This is an extraordinary moment for dark matter researchers. Despite cuts in funding from governments globally, dark matter continues to represent one of the most captivating and significant unsolved mysteries in physics and in the broader scientific landscape. The majority of matter in the universe seems invisible. For every kilogram of visible matter, there are approximately five kilograms of dark matter. This is inferred from the gravitational influence dark matter exerts on the structures of visible components in the universe.

Galaxy clusters are most effectively explained when considering dark matter as a component. Observations of the distribution of the earliest light in the universe fit theoretical predictions only by including dark matter in the model. Many other observations similarly support this view. Dark matter is abundant and remains undetectable unless we study its effects on normal matter.

As we enter the late 2020s, it’s a thrilling period for dark matter research. Investigations by the European Space Agency’s Euclid Space Telescope promise to deepen our understanding of galactic structures. Simultaneously, the Vera C. Rubin Observatory has commenced a decade-long sky survey that is likely to transform our comprehension of satellite galaxies orbiting larger galaxies. These dynamics enhance our understanding of how dark matter influences visible matter.

Exploring phenomena we know exist yet cannot observe directly challenges our creativity as scientists. Some of the pivotal questions that we must ponder include: Can we trap dark matter particles in a laboratory setting? If not, what methods can we employ to analyze their properties?

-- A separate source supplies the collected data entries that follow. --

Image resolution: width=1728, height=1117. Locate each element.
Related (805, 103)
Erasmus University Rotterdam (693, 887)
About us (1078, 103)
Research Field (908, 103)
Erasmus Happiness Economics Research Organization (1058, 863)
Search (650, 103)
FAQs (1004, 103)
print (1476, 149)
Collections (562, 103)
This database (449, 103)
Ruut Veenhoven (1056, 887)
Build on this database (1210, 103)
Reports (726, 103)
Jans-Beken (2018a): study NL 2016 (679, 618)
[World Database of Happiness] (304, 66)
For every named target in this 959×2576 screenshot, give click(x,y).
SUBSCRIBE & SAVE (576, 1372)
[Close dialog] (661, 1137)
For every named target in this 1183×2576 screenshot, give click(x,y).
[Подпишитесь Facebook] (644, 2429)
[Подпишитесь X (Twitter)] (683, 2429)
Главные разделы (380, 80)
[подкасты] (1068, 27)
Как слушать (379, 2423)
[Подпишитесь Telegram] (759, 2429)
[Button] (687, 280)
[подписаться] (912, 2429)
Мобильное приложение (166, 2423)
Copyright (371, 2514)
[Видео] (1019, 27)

The solution lies in progressing from established knowledge. We suspect that dark matter behaves similarly to known matter, indicating we might utilize the same mathematical frameworks, like quantum field theory (QFT), to investigate it.

Quantum field theory can seem complex, and indeed it is. However, a deep understanding is not mandatory to grasp its essence. It is potentially the most fundamental physical theory, harmonizing special relativity with quantum mechanics (excluding general relativity). It suggests that interactions at any point in the universe might give rise to particles due to respective fields.

Imagine a strawberry field. Strawberries grow in specific places due to certain characteristics of those space-time coordinates. These areas possess conditions suitable for strawberry flowers to flourish. The potential for strawberries exists throughout the field, yet only select areas yield blossoms. Similarly, QFT posits the existence of particles.

QFT is intricate, a realm where even experts invest years to cultivate understanding. Even when considering the application of QFT to dark matter to glean useful insights, a critical question arises: How can one formulate an equation for something with minimal known properties?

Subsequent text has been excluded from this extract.